Aim of this study was to test two available methods (FSL-SIENAx/SIENA and Icometrix-MSmetrix) used for brain atrophy estimation on MR images of multiple sclerosis (MS) patients for a future clinical use. The accuracy and precision of these methods, as well as their main steps, were evaluated on 3D-T1 and 3DT2-FLAIR sequences of a simulated dataset, MRI of MS patients acquired at different scanners, field strengths, and on longitudinal dataset. From the comparison, SIENAx/SIENA showed a worst image registration, brain extraction and higher dependence on image acquisition quality than MSmetrix software. FSL pipelines showed better accuracy for cross-sectional and longitudinal analysis.

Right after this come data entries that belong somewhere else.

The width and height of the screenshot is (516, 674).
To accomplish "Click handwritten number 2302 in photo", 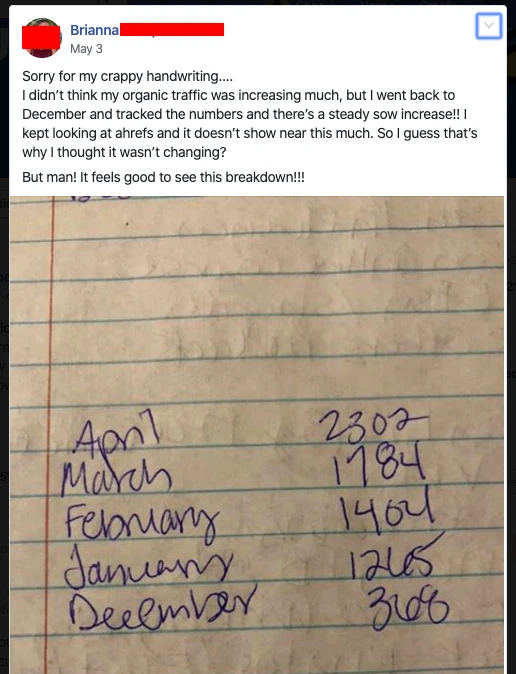I will pos(373,426).
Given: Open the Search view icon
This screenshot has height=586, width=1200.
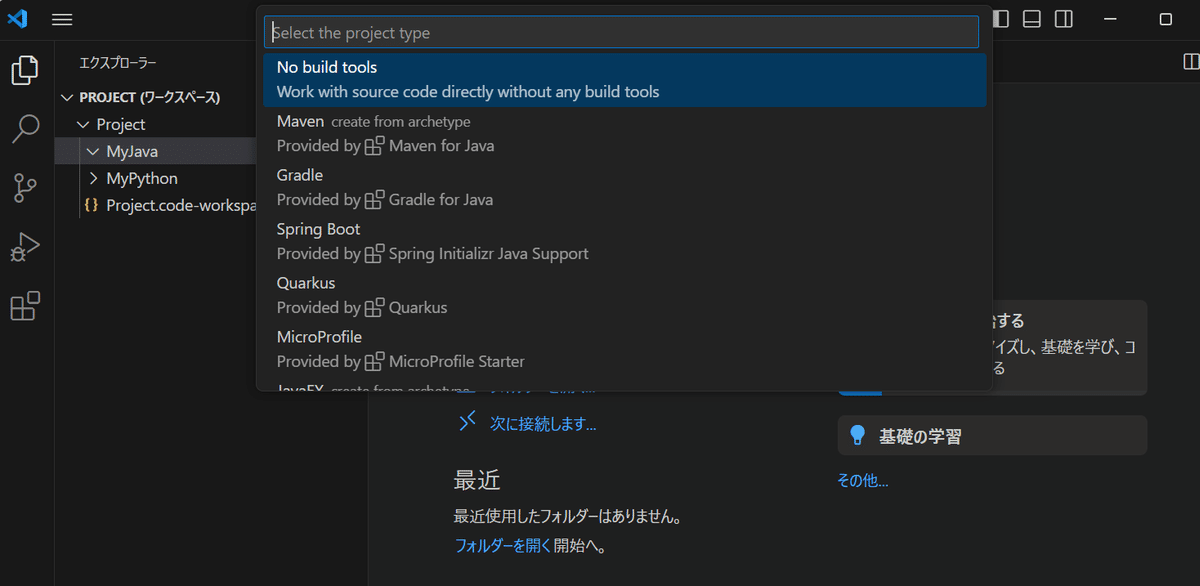Looking at the screenshot, I should coord(25,129).
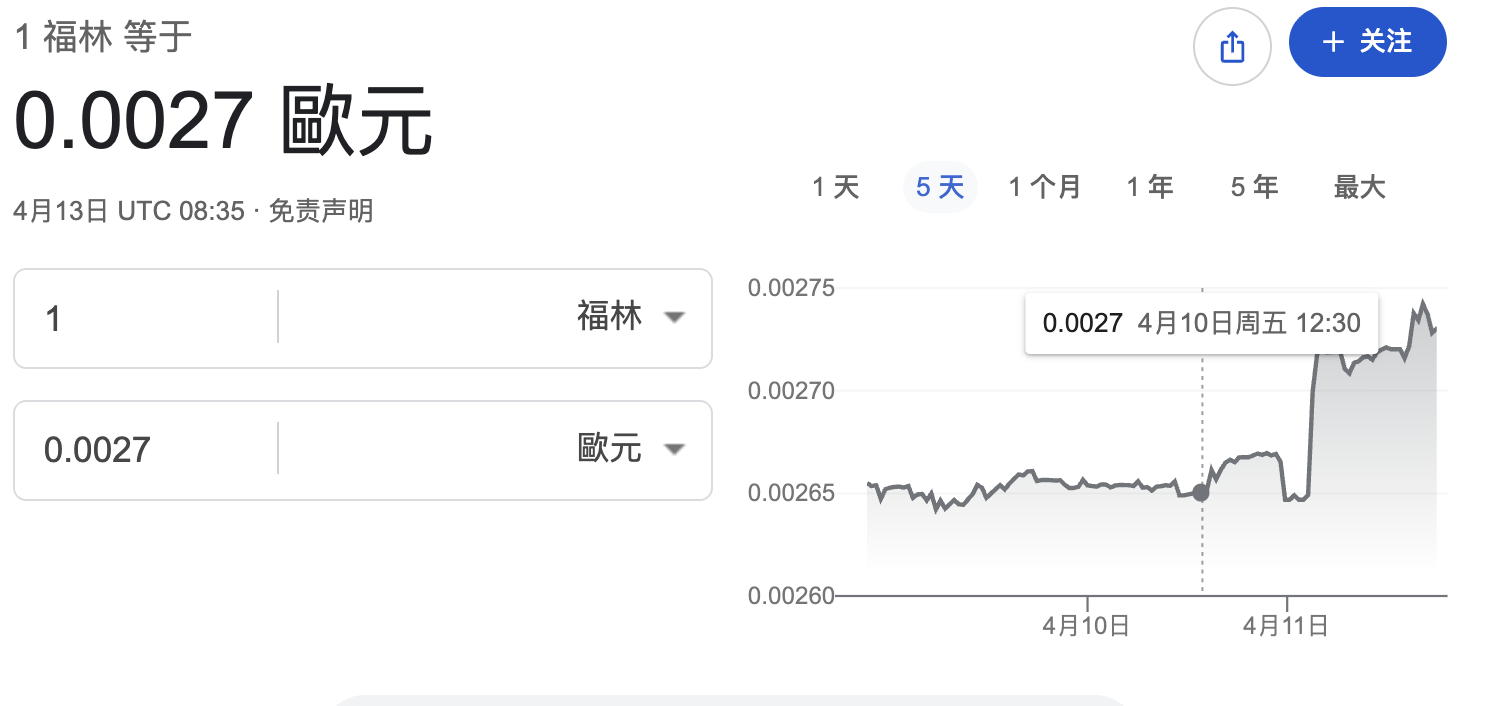Click the share icon button
Viewport: 1502px width, 706px height.
1232,47
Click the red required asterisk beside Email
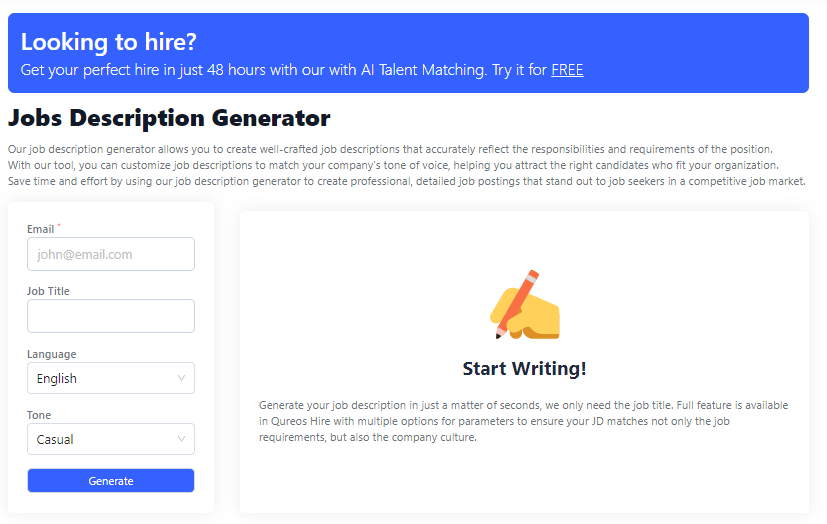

A wide dataset composed by 3DT2-FLAIR and 3DT1-weighted MRI sequences was arranged. It consisted of 1) simulated data with different levels of noise, intensities non-uniformities and mild and severe lesion loads; 2) 10 MS patients with a scan/rescan MRI, acquired within the same day on a 3T Siemens, 3T Philips, and 3T GE scanners (all patients were acquired on all MR scanners); 3) 16 MS patients with two scans acquired on the same day on both a 1.5T Philips and a 3T Philips scanner; 4) MRI scans of 24 patients acquired in a multicenter (2 centers) context at baseline and 1 year follow-up. A MRI simulator was developed for the creation of the simulated data. The digital brain phantoms with mild and severe lesion load (respectively 0.42 and 10.1 ml), tissue MR parameters and Intensity non-uniformity (INU) fields available from BrainWeb6 were used. Standard 1.5T parameters were included into the Steady-state Bloch equation to obtain T1-weighted and FLAIR sequences (Figure 1):
$$S(x,y,z)=ρ(x,y,z)|1-2exp(-TI/T_1(x,y,z))|*[1-exp(-TR/T_1(x,y,z))]*exp(-TE/T_2(x,y,z))$$
For this study, the free available FSL-SIENAx/SIENA1 and the commercial IcoMetrix-MSmetrix,7 for both the cross-sectional and the longitudinal atrophy assessment, were selected. Both software were run on the dataset provided. In particular, for FSL-Brain Extraction Tool the optimized parameters according to a validation work were used.8 The main steps that compose each atrophy pipeline were identified and quantitative measures were formulated to assess each step: image registrations were evaluated using the percentage of normalized mutual information (NMI%) between the registered image and the reference one; brain extraction and lesion segmentation were assessed using the Dice similarity coefficient (DSC) against manual segmentation (gold standard). Lesion segmentation was evaluated only for MSmetrix software, since FSL does not include this step into the pipeline. Moreover, for both pipelines the accuracy in brain and GM volume calculation on simulated dataset was estimated considering the dependency on image noise, INU and lesion load.
$$ACCURACY(percentage)={1-[(VOLUME(measured) - VOLUME(real))/(VOLUME(real))]}*100$$
Finally, the precision in the estimation of the output (brain and GM volume) and the accuracy in longitudinal atrophy assessment were evaluated on repeated scan of MS patients.